TASK INPUTS:
┏━━
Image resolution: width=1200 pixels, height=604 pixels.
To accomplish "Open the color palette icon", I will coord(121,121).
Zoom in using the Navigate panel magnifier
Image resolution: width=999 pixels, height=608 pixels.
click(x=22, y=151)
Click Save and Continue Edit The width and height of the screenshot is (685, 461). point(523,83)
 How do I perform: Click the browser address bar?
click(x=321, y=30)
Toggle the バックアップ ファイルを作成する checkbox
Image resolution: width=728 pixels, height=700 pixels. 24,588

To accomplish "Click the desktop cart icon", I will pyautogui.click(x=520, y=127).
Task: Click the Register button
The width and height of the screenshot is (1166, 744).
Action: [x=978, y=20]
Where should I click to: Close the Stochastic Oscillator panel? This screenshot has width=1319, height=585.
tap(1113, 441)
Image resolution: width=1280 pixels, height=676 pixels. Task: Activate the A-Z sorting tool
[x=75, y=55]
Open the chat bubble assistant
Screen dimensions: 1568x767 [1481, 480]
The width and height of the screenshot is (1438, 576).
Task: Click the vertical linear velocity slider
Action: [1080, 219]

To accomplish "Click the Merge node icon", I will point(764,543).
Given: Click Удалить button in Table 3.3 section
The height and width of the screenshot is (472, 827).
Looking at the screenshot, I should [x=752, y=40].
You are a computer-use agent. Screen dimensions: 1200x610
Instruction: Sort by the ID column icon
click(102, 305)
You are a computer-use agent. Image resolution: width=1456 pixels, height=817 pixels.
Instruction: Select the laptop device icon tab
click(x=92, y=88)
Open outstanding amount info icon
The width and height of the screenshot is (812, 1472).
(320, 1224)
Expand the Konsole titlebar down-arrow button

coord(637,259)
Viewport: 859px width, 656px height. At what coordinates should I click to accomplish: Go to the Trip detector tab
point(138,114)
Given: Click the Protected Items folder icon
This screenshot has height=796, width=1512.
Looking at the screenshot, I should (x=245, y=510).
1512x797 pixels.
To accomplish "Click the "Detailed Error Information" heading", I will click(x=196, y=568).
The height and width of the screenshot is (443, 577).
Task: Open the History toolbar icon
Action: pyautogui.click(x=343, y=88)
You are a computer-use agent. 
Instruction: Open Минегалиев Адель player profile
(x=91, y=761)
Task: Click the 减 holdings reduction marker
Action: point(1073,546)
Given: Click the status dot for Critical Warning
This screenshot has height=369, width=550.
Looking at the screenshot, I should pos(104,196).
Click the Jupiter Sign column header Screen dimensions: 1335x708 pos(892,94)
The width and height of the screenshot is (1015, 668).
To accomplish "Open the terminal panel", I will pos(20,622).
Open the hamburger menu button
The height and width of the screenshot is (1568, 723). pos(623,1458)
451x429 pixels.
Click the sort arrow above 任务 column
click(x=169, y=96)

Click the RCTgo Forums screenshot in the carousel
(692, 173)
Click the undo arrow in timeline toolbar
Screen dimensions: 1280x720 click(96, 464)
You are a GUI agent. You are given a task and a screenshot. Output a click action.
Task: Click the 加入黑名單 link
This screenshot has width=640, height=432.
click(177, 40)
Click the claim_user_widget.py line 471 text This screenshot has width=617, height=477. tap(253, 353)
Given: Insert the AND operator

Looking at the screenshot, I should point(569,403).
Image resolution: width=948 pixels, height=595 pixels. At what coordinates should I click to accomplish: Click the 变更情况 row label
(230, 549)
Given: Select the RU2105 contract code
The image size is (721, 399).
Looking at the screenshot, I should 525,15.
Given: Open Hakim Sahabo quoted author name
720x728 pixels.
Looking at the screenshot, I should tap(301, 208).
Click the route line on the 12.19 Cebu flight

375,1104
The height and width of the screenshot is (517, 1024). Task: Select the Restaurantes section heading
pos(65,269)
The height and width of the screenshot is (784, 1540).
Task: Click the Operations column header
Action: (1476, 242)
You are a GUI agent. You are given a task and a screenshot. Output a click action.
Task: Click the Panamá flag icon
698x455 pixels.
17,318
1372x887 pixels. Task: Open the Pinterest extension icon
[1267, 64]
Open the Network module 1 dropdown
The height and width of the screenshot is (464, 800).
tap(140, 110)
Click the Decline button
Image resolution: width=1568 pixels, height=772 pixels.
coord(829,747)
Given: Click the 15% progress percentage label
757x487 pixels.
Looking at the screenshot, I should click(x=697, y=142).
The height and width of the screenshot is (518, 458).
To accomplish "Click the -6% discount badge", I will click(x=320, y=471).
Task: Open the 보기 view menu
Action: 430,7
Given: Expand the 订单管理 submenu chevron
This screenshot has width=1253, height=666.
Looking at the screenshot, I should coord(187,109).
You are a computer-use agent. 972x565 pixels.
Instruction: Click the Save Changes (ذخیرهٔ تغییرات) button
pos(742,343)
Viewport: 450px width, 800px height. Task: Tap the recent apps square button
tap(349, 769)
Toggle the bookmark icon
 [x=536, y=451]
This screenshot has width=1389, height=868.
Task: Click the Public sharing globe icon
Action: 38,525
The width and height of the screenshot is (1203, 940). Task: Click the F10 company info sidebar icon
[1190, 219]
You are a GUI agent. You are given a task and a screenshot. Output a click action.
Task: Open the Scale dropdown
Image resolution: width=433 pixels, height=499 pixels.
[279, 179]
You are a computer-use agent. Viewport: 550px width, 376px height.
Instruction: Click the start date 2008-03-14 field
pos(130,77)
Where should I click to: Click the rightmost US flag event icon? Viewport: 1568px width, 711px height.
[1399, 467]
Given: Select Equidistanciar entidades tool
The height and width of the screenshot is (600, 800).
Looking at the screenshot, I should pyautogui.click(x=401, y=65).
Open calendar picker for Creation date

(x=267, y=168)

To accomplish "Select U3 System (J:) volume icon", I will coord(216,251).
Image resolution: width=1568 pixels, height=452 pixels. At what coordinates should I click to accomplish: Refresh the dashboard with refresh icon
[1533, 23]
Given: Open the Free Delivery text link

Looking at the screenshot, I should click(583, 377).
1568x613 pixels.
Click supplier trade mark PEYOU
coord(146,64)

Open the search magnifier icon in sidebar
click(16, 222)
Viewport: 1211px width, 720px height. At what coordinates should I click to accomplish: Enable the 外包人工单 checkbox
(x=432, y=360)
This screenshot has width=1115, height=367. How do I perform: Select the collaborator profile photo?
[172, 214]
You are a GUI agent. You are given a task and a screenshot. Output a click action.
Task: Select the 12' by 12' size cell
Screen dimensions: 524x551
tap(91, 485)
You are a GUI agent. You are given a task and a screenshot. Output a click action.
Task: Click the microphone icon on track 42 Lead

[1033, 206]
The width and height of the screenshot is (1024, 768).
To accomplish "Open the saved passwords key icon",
┗━━
WHAT THE EXERCISE ASKS: From the listing above, output exactly the run of lines that starts with the line containing "Open the chat bubble assistant" and ends with the line containing "You are a computer-use agent. Screen".

ANSWER AREA:
Open the chat bubble assistant
Screen dimensions: 1568x767 [1481, 480]
The width and height of the screenshot is (1438, 576).
Task: Click the vertical linear velocity slider
Action: [1080, 219]

To accomplish "Click the Merge node icon", I will point(764,543).
Given: Click Удалить button in Table 3.3 section
The height and width of the screenshot is (472, 827).
Looking at the screenshot, I should [x=752, y=40].
You are a computer-use agent. Screen dimensions: 1200x610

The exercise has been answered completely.